BIOLOGY GENERAL I, II — Introductory study in the world of living things, Cells, classification, human organ systems, protists and plants, and animals are explored. Laboratory activities play an important part in the course.
EARTH SCIENCE I, II-A A course in which the following topics are included: Astronomy, Geology, Meteorology, Oceanographic, Biogeochemical Cycles, and Climatology.
ALGEBRA IA — This course is the study of the basic operations on integers, polynomials, and rational expressions. The course also includes problem-solving, factoring, and writing, applying, and solving equations. Basic calculator operations are performed on a limited basis. Weekly computer labs are available to enhance the study of these concepts. Proficiency in arithmetic skills is required.
ALGEBRA IB — This course is the study of problem-solving equations involving two variables, fractions, decimals, and percents; radicals; construction and interpretation of graphs; quadratic equations; and an introduction to functions.
CTE MATH — This Career Technical Education mathematics course meets the Electrical Union requirement for Algebra for students who are high school grads, but did not complete Algebra1 in high school.
FOUNDATIONS I A/B — This course is intended for students who need to develop their basic arithmetic skills. Emphasis will be placed on operations and problem solving with fractions, decimals, and percents.
FOUNDATIONS II A/B — This course is intended for students who may need to review basic skills before taking Algebra.

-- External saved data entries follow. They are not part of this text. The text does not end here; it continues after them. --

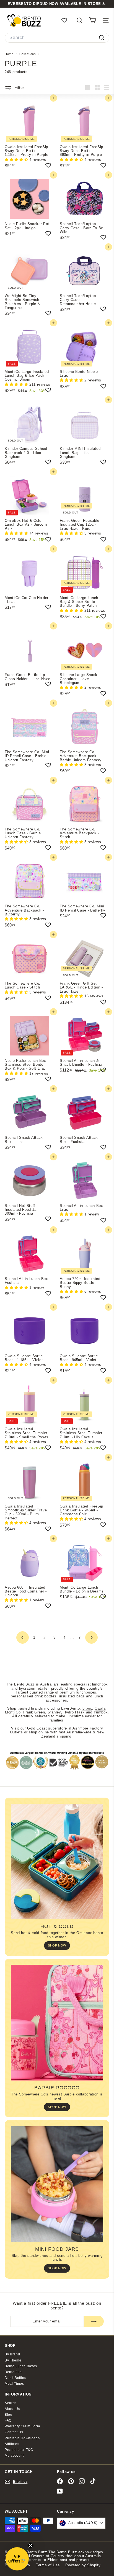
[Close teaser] (30, 2545)
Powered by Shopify (83, 2565)
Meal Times (14, 2384)
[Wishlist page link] (66, 20)
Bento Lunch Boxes (21, 2366)
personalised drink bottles (33, 1696)
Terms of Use (48, 2565)
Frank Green (34, 1712)
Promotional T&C (19, 2450)
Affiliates (12, 2444)
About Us (12, 2409)
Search (11, 2403)
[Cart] (92, 20)
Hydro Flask (74, 1712)
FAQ (8, 2420)
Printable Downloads (22, 2438)
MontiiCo (12, 1712)
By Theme (13, 2360)
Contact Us (14, 2432)
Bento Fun (13, 2372)
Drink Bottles (15, 2378)
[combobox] (57, 38)
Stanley (54, 1712)
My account (14, 2456)
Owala (100, 1708)
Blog (8, 2415)
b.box (87, 1708)
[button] (17, 160)
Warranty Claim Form (22, 2426)
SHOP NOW (57, 1945)
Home (9, 54)
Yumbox (101, 1712)
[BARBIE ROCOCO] (57, 2023)
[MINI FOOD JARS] (57, 2184)
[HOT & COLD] (57, 1861)
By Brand (12, 2354)
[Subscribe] (94, 2321)
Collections (28, 54)
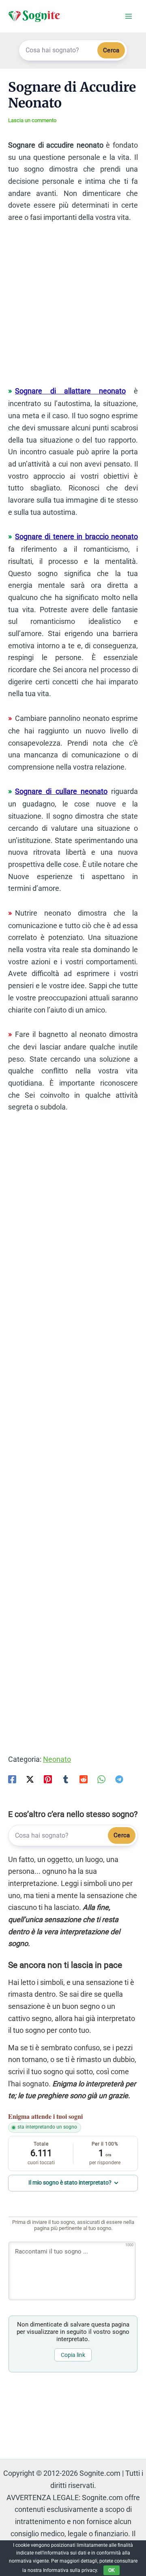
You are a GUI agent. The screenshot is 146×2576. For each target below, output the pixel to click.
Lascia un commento (32, 120)
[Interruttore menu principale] (128, 16)
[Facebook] (12, 1778)
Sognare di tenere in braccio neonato (76, 536)
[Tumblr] (66, 1778)
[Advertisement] (73, 308)
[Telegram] (119, 1778)
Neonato (57, 1759)
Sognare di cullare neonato (61, 791)
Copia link (73, 2355)
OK (111, 2570)
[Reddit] (83, 1778)
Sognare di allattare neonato (70, 391)
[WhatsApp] (101, 1778)
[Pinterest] (48, 1778)
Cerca (111, 50)
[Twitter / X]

Emphasis will be placed in the areas of number sense, algebra and functions, measurement and geometry, probability, data analysis, and statistics, and mathematical reasoning.
MATH 50A — This course is offered for students who have completed Algebra and plan to attend a community college. It is the same course as offered at BC, but free of charge. Books will be in the classroom as a class-set. The course WILL NOT articulate at this time but will provide the students an opportunity to take a college-level course. The goal is to streamline the time a student may spend in a nontransferable class at a community college.